▶ **Source text**:
======
Running simulations via GPU

Dear FLUKA experts,
following the thread from last year, and the paper from this year, I wandered if there are any current or future plans for FLUKA running on GPU’s.

We are now building a server system for FLUKA simulations, and wanted to know if a GPU support is planned to be available in the next five/ten years.

Thank you kindly in advance,
Hen Shukrun

Hi Rachel,

running MCs on GPUs is certainly a highly interesting option and I would not fully exclude it. Yet, there are inherently quite complex issues to be overcome, which are not obvious for general purpose MC codes.

GPUs offer very high performance because one has a large number of individual processors, which actually might not be very performant by themselves (depending on the hardware of course). So it is the combined amount which makes the difference. As those processors are optimized and organized to work on data that can be represented in matrices, they work well with only specific types of algorithms. Algorithms which frequently branch will kill performance and might make them perform worse than standard CPUs. Thus, it requires to change well established algorithms completely from the scratch. Furthermore, memory models are differing as, depending on the hardware, some support only a limited amount of static memory assigned to GPUs, which cannot be shared with the standard memory of the machine, whereas others allow for spill-over but at the cost of speed. There is also the subject of precision which goes too far to discuss here.
======
▶ **Tasks for this exercise**:
a – Transcribe the FLUKA GPU thread from "Running simulations via" to "next five/ten years.".
b – Do these statements agree with the FLUKA GPU thread? Answer yes or no for each, and quote the deciding words.
(i) The server system being built is meant for FLUKA simulations.
(ii) The reply says each GPU processor is highly performant on its own.
(iii) The reply says algorithms that branch often can make GPUs perform worse than standard CPUs.
c – Could you continue the FLUKA GPU thread from where it stops?
======
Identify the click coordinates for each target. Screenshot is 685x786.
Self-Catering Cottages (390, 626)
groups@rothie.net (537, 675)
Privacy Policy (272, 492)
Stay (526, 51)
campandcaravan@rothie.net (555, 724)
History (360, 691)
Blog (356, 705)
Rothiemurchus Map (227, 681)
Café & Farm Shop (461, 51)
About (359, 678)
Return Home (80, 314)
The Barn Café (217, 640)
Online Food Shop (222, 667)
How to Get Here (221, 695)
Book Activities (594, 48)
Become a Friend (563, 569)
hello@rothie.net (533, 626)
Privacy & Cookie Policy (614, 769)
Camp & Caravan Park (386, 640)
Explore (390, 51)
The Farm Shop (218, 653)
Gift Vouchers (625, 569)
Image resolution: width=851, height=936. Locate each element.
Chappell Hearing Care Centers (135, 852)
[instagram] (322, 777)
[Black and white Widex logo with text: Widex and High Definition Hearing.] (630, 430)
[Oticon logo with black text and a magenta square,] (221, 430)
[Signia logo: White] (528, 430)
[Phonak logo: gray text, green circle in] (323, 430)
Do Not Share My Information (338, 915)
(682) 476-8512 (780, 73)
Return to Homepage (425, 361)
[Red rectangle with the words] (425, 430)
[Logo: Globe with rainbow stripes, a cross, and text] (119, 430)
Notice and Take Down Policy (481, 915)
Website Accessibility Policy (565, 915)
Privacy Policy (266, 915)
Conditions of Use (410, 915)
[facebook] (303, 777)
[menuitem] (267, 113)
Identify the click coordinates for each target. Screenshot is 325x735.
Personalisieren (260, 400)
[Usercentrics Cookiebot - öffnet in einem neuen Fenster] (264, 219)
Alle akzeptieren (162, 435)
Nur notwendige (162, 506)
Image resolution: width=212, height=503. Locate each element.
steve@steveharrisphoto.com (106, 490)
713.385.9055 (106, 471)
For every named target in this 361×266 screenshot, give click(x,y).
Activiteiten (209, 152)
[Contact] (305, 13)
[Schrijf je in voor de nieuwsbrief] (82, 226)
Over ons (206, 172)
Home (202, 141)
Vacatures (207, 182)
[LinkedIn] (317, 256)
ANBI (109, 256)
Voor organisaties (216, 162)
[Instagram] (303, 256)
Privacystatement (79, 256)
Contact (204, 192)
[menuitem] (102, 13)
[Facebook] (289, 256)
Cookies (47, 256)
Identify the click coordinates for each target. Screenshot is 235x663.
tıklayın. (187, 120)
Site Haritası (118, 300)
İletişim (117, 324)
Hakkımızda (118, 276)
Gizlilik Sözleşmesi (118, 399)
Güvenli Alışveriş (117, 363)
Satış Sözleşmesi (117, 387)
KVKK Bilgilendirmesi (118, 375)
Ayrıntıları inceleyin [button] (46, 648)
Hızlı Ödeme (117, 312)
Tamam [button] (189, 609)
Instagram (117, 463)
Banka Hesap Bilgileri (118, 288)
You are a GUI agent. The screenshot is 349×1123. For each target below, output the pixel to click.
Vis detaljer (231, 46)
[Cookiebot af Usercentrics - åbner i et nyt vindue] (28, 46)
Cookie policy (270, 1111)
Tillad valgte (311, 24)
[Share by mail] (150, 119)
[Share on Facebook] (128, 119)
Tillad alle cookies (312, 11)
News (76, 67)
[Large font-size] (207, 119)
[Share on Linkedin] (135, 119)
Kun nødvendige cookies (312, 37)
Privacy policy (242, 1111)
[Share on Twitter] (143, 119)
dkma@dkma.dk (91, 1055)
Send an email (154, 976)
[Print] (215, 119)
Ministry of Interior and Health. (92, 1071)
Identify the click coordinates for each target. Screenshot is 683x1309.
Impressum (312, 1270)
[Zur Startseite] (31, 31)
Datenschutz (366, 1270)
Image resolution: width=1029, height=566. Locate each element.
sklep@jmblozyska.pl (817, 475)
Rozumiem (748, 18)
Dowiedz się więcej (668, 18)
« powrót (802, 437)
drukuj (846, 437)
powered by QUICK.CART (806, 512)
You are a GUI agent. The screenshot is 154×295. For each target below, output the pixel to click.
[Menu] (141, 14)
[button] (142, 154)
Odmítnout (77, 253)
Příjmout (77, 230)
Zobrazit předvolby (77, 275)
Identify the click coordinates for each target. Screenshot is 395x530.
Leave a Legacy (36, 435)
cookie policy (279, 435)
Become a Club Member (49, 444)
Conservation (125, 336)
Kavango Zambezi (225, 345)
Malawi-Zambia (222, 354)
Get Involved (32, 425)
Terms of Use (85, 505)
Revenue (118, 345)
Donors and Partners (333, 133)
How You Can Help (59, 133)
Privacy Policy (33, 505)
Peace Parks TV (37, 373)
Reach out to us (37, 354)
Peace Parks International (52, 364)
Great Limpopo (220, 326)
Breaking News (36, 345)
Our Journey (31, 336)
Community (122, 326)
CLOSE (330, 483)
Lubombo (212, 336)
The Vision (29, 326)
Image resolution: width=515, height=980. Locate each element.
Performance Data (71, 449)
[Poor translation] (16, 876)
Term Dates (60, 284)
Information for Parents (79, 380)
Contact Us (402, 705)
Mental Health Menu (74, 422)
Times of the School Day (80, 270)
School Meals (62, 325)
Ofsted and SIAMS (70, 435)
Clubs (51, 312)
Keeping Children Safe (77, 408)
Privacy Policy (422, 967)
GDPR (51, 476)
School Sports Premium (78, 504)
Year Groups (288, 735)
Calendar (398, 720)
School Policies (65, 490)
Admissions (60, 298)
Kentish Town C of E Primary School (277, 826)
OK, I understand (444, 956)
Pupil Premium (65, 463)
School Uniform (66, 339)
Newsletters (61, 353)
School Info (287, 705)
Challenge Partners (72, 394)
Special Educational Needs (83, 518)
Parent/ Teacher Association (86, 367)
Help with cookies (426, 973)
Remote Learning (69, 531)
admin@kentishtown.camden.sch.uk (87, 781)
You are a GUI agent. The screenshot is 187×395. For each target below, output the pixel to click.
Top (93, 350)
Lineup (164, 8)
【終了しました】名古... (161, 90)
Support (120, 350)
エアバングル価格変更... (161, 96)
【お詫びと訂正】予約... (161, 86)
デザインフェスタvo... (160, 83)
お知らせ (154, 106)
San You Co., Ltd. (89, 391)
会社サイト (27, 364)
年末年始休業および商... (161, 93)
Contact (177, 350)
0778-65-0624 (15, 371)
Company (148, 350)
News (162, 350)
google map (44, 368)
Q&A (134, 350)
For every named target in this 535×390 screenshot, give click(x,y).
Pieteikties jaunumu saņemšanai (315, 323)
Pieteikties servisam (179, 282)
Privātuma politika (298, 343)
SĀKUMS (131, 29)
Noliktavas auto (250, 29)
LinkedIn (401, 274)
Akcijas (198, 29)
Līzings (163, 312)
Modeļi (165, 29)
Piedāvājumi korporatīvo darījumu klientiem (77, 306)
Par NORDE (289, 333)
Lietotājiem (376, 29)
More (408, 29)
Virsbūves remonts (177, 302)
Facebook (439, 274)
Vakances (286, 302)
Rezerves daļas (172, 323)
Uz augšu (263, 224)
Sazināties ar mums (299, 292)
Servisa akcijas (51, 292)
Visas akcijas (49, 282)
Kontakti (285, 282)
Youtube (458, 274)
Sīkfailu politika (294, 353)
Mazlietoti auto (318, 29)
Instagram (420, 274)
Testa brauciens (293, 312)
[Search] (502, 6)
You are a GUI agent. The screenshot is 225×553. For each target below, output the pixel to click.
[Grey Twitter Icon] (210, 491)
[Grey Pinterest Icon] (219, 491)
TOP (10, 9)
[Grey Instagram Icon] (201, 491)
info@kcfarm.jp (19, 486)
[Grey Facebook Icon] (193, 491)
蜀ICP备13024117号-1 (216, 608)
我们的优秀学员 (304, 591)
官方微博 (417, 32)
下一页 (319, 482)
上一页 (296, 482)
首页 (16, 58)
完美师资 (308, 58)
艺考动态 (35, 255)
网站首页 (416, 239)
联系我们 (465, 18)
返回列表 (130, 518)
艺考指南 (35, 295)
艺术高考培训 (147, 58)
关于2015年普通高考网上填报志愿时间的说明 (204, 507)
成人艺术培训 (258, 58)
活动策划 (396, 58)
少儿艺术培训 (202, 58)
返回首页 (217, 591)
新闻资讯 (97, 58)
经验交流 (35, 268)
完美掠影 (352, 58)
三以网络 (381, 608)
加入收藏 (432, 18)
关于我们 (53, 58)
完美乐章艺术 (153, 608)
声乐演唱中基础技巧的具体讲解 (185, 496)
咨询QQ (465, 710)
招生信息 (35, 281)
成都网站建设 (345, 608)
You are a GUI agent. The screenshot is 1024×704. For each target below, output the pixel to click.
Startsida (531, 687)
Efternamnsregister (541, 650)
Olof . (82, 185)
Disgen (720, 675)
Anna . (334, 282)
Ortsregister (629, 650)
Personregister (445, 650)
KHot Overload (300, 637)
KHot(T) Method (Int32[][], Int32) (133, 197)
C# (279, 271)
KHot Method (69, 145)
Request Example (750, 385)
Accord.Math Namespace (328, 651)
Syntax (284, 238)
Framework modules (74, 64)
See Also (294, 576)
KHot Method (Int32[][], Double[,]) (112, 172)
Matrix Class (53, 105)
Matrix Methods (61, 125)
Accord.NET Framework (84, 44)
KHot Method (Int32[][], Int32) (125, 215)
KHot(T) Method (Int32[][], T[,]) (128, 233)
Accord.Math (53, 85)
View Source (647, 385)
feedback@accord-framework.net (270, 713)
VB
======
▶ **Expected answers**:
a –
Running simulations via GPU

Dear FLUKA experts,
following the thread from last year, and the paper from this year, I wandered if there are any current or future plans for FLUKA running on GPU’s.

We are now building a server system for FLUKA simulations, and wanted to know if a GPU support is planned to be available in the next five/ten years.

b –
(i) Yes: "We are now building a server system for FLUKA simulations"
(ii) No: "which actually might not be very performant by themselves"
(iii) Yes: "Algorithms which frequently branch will kill performance and might make them perform worse than standard CPUs."

c –
Last but not least, to get the best performance one needs to use vendor specific languages, which means that for example code targeted for NVIDIA GPUs will not work on AMD and vice versa.

In short, GPUs are very powerful but those excessive speed gains that you might hear about highly depend on the application, how it can be represented in terms of mathematical algorithms and requires hardware and vendor-specific programming.

Cheers
Chris

2 Likes

Hi Rachel,

In complement to Chris’s answer, one can note that FLUKA is already relying on parallelism; but at the process level.

There are several benefits with the present multiple single-threaded processes approach:
(1) In case of crash, one process is killed, not the entire simulation. The post-processing scripts allow the user to get results from all processes which completed successfully. This is particularly useful in case of a crash independent from the simulation itself (process killed by the server, server failure etc).
(2) Debugging. A multithreaded application requires more effort to debug (and maintain).
(3) Scalability. While threads will always need to remain in the context of the process’s memory space, on can launch multiple processes on different machines.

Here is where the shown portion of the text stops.